Criminal how this album has been ignored for so long
bognine harbrush | Darlington, county durham. god forgive me. | 10/19/2001
(5 out of 5 stars)

"I am truely dissapointed, that no one in the music industry,has named-dropped this album yet.
I mean, consider when this album was released, never mind the time before the concept of it began; in the minds of these creative souls. I recall awaiting the release of this album and being used to the sounds of Laibach well before 1992, found myself listening to a sound that I had never heard before, this LP was released.Here I am, in 2001, listening to the album for the million'th time, still finding new treasures in it.
The sure depth of the sound recording itself. The clarity of sound and sculpture. The amazing forsight in future music. Hell, no! Inventing the sound of the future.There is Trip-Hop. There is Tricky darkness, to an already created trip-hop landscape.
There are classical blends, that almost make this album "The Ultimate Musical Concept Album", ever!
There are Barry Adamson, Soundtrack for the Mind moments, but most of all. This is a definitive Laibach sounding Recording!Any music lover, will find beauty in this Album.

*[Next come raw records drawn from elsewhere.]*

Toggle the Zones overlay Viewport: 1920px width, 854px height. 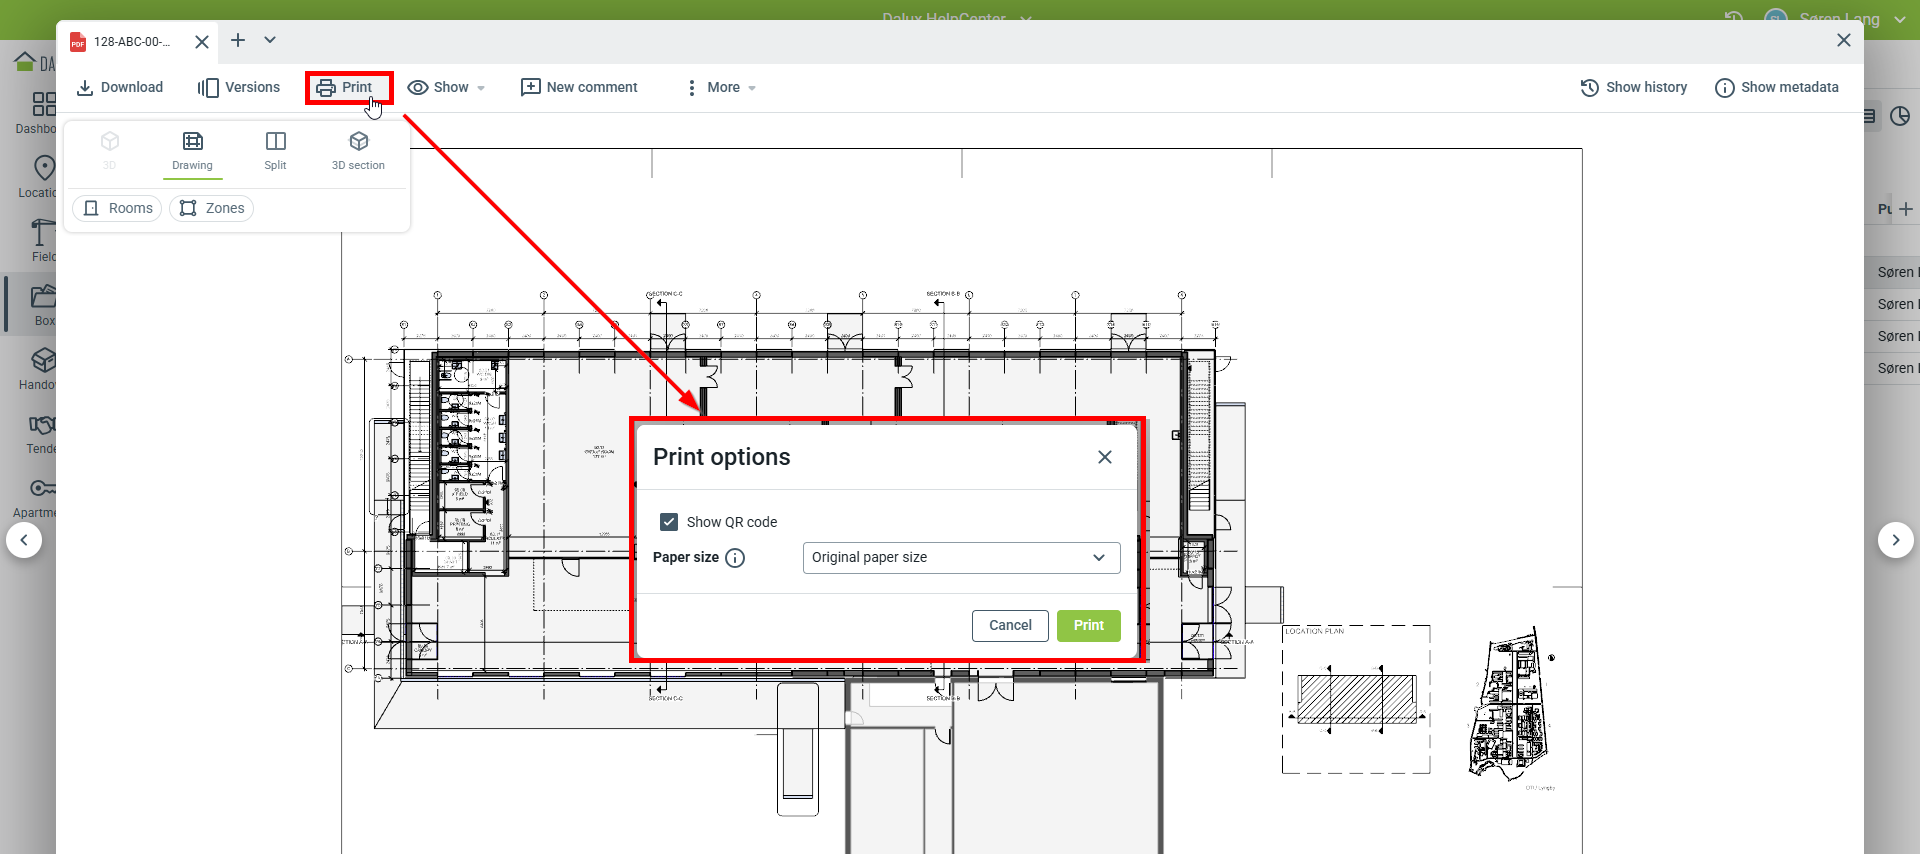[212, 208]
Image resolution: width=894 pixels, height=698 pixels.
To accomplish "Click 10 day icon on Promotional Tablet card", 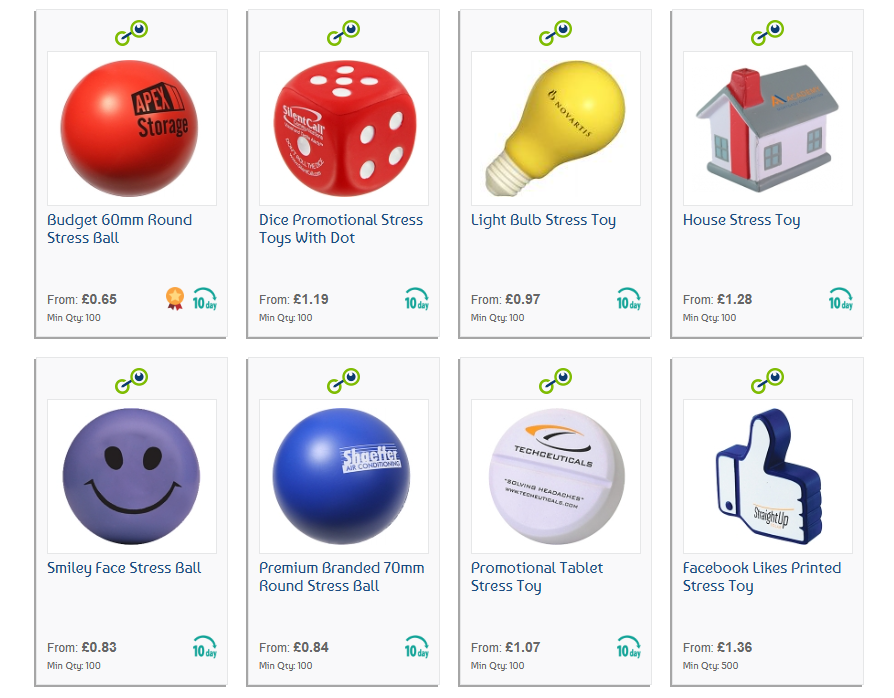I will tap(629, 647).

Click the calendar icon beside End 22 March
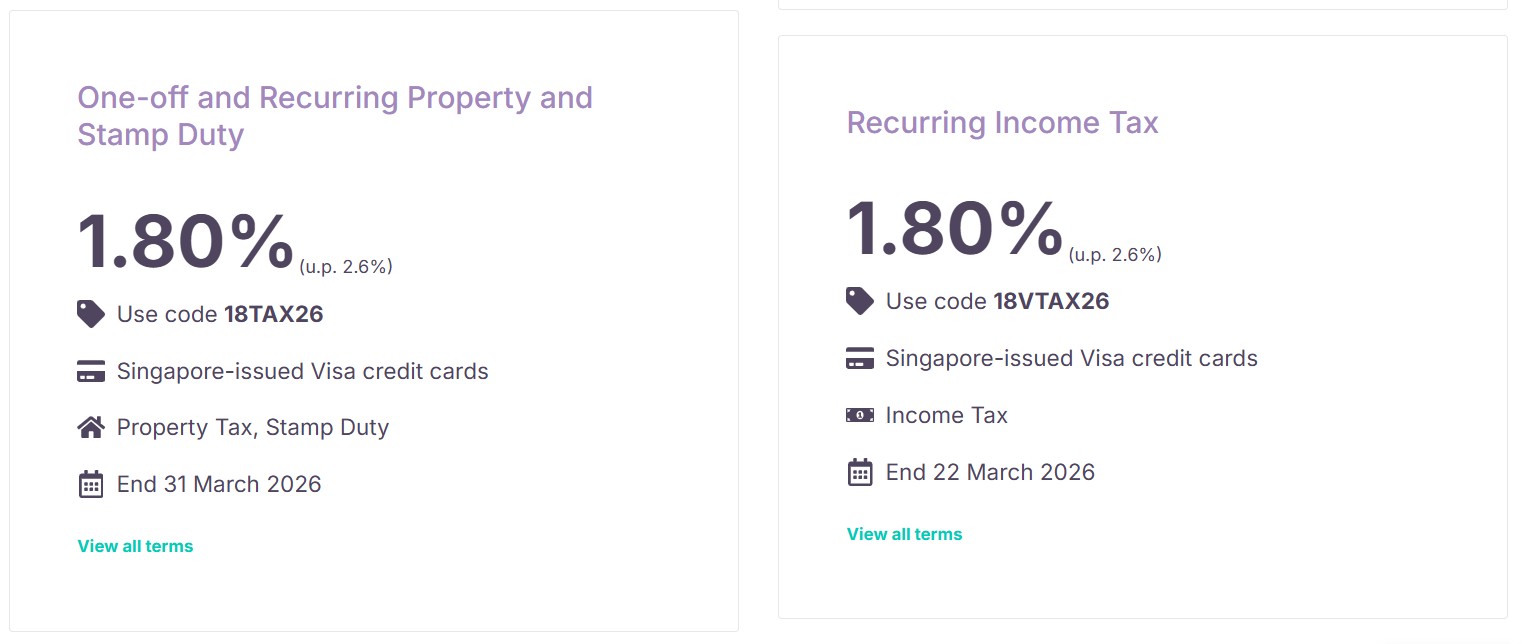[x=860, y=472]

Buy it, treasure it. But most of all. Share it with everybody who loves music."
Collectors Item
pepper25 | Texas | 07/07/2000
(4 out of 5 stars)

"In all honesty this is the album that fans unfamiliar with Laibach should buy first. From the Friday the 13th sounding Wirtschaft ist Tot to the pre-Prodigy hip hop influenced Hymn to the Black Sun Kapital doesnt stop. The rolling drums and choral vocals of Entartete Welt are more than a little catchy. Illumination and the melodic Everlasting Union begin the journey into Laibach's eastern European stylizing. Light on lyrics but gargantuan on music Kapital rates in my book as one of the best industrial albums of 1992 and all of the early ninties for that matter."